Не известно и вряд ли когда-нибудь вообще будет известно, что знали члены комитета «Вараш», хотя не знать ничего они просто не могли. Очень может быть, что четкого, ясного, обговоренного решения по «Лака-мовской» операции не было принято. Но это не избавляет от ощущения целенаправленности и координированности действий ветвей внешней разведки по отношению к этой операции.
Зададимся для начала вопросом: что можно было сделать для «нормального» развития добровольной миссии Полларда? По сути, несколько элементарных вещей. Во-первых, провести с Джеем обязательную для всякого агента подготовку по вопросам конспирации и тактики. Возможности для этого были — Поллард приезжал в Израиль, кроме того, поработать с таким перспективным источником могли и в Вашингтоне. Во-вторых, свести к минимуму вынос документов из Агентства и наладить конспиративную связь, чтобы исключить появление агента на конспиративной, легко засвечиваемой квартире. В-третьих, проработать «прикрытие» — внешний контроль за наблюдением, подстраховку, исходя из возможностей других разведывательных каналов. И наконец, важнейшее — отработать механизм эвакуации в случае тревоги с учетом дополнительных осложнений; для любого агента отрабатывается несколько вариантов, один из которых избирается в зависимости от конкретных обстоятельств.

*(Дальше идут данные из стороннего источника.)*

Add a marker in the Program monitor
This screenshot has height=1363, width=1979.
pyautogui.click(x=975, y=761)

Вопрос второй: возможно ли это было и требовало ли особых усилий? Ответ очевиден: конечно, возможно — и ничуть не выходит за рамки рутинной практики. И в «Моссаде», и в «Амане» десятки и сотни человек годами занимаются обеспечением безопасного мцни-мума для работы агентов и достигли в этом деле признанных высот. За очень редким исключением, провалы происходят не из-за их недоработок, а личных просчетов агентов или серьезных (порой и нетрадиционных) действий контрразведки противника.
Вопрос третий: могли ли опытнейшие (и наверняка прибегавшие к консультациям со «своими» специалистами) руководители не знать, что «Лакам» не располагает ни силами, ни людьми, ни сколь бы то ни было серьезным опытом такой работы, хотя сейчас возглавляет его кадровый и удачливый разведчик Рафаил Эйтан?

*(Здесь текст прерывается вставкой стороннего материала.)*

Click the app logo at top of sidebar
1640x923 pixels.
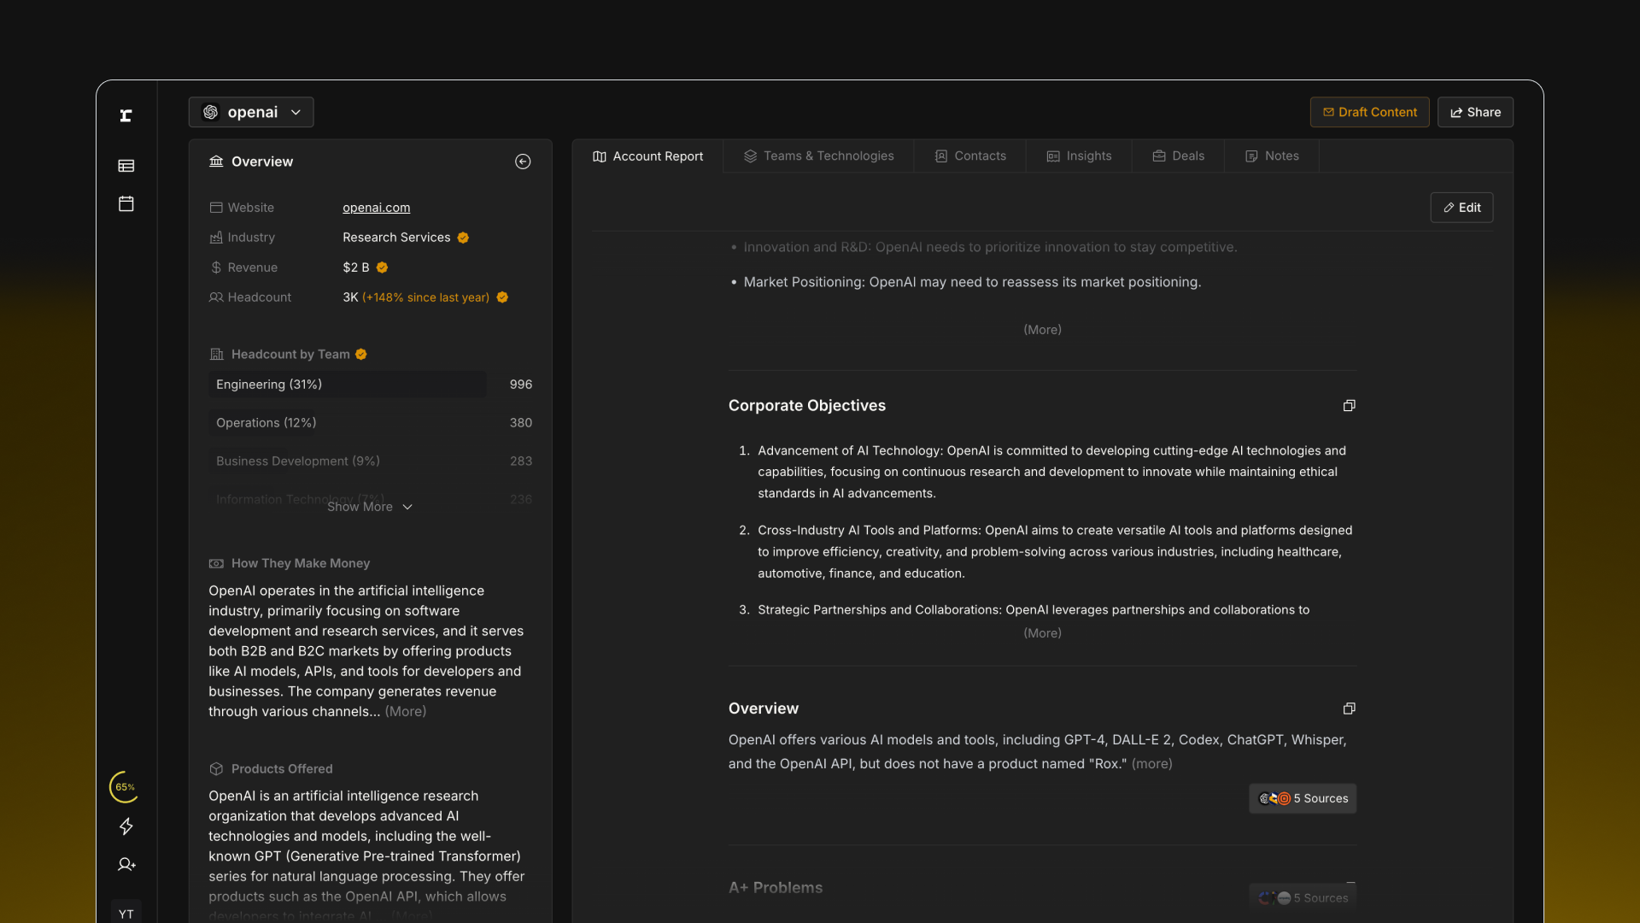coord(126,115)
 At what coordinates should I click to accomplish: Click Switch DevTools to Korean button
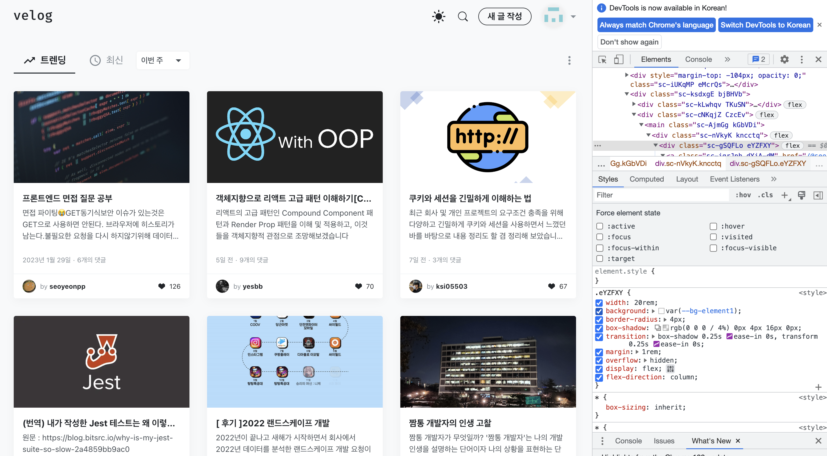coord(765,25)
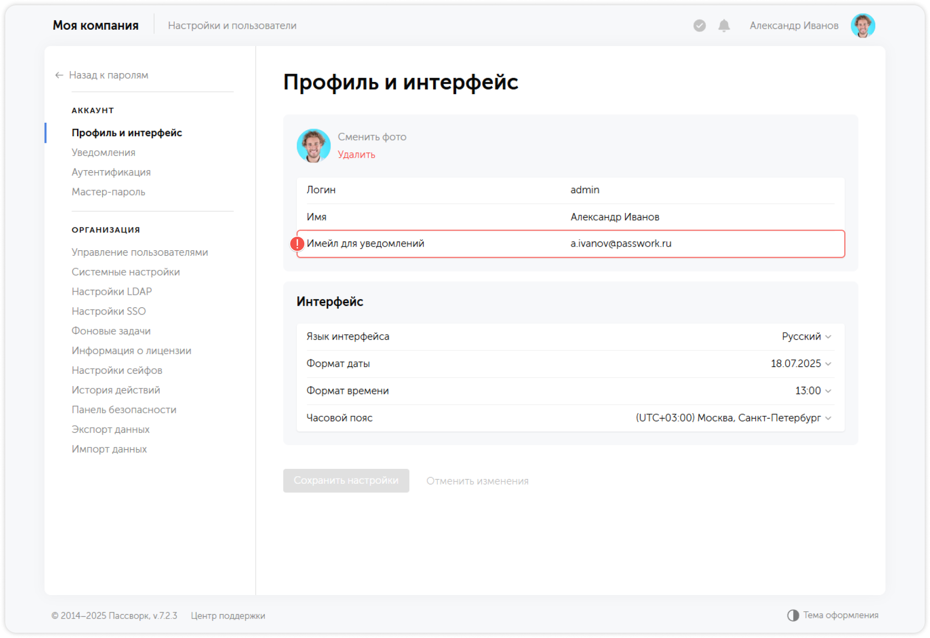Click Отменить изменения
This screenshot has height=638, width=930.
click(477, 480)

Отсюда естественный третий вопрос: почему серьезные люди в разведсообществе пошли на неизбежный провал Полларда и связанный
Конечно же, ответить можно только гипотетически. И вариантов ответа просматривается два.
Сначала — общий момент для обоих вариантов.
К тому моменту, когда Эйтан «слил» в военную разведку и аналитический центр «Моссад» информацию, ее было уже так много, что факт существенной разведывательной работы против США уже состоялся и очень обоснованно можно было полагать, что ФБР или другая подобная структура уже разыскивает источник утечки. В этой ситуации вмешиваться, оказывать профессиональную помощь было опасно — фактически подставлялась собственная служба под неизбежный удар[101].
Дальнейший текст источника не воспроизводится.